> **BRANO PROPOSTO**:
Federchimica: Con più ricerca ricadute da 6 mld. Urso: “Chimica colonna portante economia”

La ricerca genera competitività e apre la via all’estero. L’effetto spillover è importante: 400 milioni di euro in investimenti nella chimica ad alta specialità generano 6 miliardi di euro sull’intera economia italiana. I dati arrivano dall’incontro ‘Innovazione chimica’, che si è tenuto questa mattina a Villa Madama a Roma, organizzato dal ministero degli Esteri e e da Federchimica.

“Il comparto ha un impatto a cascata su un numero infinito di settori della nostra economica e il rapporto che presentiamo oggi fotografa il ruolo della chimica come acceleratore di innovazione, export, crescita”, spiega, Antonio Tajani. Il ministro degli Esteri ricorda di aver rafforzato la “squadra della crescita”, ovvero Ice, Sace, Simest, Cassa Depositi e Prestiti, che sono al fianco delle imprese per aiutarle a crescere nei circuiti internazionali. “Dall’inizio del mio mandato ho messo in campo una precisa strategia di Diplomazia della crescita, a favore dell’export e per l’internazionalizzazione dei nostri territori”, rivendica il vicepremier, che in questi giorni ha lanciato una strategia di ulteriore rafforzamento e diversificazione dei mercati di sbocco, con un occhio d’attenzione agli emergenti.

> **MATERIALE FORNITO**:
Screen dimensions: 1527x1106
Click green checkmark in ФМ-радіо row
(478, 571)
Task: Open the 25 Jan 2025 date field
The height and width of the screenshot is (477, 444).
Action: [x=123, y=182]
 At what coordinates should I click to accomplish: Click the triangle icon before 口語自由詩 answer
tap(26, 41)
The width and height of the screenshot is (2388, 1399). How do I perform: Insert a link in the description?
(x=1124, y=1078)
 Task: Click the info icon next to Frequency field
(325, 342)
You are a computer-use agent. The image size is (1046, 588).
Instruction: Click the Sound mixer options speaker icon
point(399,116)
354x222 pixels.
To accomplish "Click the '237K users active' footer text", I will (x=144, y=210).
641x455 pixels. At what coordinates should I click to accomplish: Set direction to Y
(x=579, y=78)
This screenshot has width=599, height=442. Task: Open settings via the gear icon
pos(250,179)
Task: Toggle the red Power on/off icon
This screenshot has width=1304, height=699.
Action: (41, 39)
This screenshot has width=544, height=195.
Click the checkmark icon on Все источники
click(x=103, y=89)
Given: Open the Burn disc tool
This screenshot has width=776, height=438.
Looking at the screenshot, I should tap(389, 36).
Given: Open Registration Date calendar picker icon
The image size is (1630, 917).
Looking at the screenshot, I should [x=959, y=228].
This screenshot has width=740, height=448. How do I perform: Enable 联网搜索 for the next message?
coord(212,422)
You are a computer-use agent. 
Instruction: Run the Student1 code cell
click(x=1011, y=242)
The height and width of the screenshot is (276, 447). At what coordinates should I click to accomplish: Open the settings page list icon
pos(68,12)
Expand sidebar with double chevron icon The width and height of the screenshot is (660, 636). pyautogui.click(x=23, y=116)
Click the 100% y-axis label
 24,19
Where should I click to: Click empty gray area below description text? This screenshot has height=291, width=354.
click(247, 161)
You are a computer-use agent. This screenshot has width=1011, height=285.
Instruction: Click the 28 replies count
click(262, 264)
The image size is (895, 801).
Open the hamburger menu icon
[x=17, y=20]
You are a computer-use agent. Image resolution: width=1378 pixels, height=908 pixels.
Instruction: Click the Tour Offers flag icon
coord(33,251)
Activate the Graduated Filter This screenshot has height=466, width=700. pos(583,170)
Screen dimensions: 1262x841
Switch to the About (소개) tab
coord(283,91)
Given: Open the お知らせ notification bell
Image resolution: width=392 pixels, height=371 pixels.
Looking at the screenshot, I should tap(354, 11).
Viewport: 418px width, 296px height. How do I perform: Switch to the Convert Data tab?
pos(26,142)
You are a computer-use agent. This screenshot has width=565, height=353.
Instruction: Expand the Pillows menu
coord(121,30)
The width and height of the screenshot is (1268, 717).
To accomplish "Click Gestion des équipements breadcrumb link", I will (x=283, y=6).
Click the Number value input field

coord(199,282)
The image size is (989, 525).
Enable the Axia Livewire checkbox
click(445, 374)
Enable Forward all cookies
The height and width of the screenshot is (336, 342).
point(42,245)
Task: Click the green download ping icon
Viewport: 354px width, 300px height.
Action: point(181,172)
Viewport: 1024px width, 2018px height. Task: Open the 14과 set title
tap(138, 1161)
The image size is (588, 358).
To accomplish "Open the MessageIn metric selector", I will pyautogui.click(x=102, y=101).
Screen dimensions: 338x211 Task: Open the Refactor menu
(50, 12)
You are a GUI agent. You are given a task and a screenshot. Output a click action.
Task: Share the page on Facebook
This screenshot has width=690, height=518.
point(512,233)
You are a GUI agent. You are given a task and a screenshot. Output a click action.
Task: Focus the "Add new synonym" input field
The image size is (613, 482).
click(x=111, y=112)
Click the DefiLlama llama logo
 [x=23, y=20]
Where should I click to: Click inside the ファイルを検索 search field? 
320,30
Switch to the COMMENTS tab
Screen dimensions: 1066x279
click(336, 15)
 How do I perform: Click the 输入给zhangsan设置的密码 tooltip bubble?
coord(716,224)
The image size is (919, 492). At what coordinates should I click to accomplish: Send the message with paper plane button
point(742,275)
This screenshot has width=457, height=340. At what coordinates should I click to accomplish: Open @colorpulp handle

> **CONSEGNE**:
- A) Secondo il brano proposto, quanto generano sull'intera economia italiana 400 milioni di euro investiti nella chimica ad alta specialità?
- B) Ridimensiona le voci da "You are a computer-use agent. The" fino a "will (x=144, y=210).", estremi compresi, e riscrivile per intero, richieste incluse. Moltiplica per 0,7 le coordinate nelle risposte, arrotonda all'intero e porta le metà all'intero superiore.

> **SOLUZIONI**:
- A) 6 miliardi di euro.

- B)
You are a computer-use agent. The image size is (1046, 588).
Instruction: Click the Sound mixer options speaker icon
point(279,81)
354x222 pixels.
To accomplish "Click the '237K users active' footer text", I will (x=101, y=147).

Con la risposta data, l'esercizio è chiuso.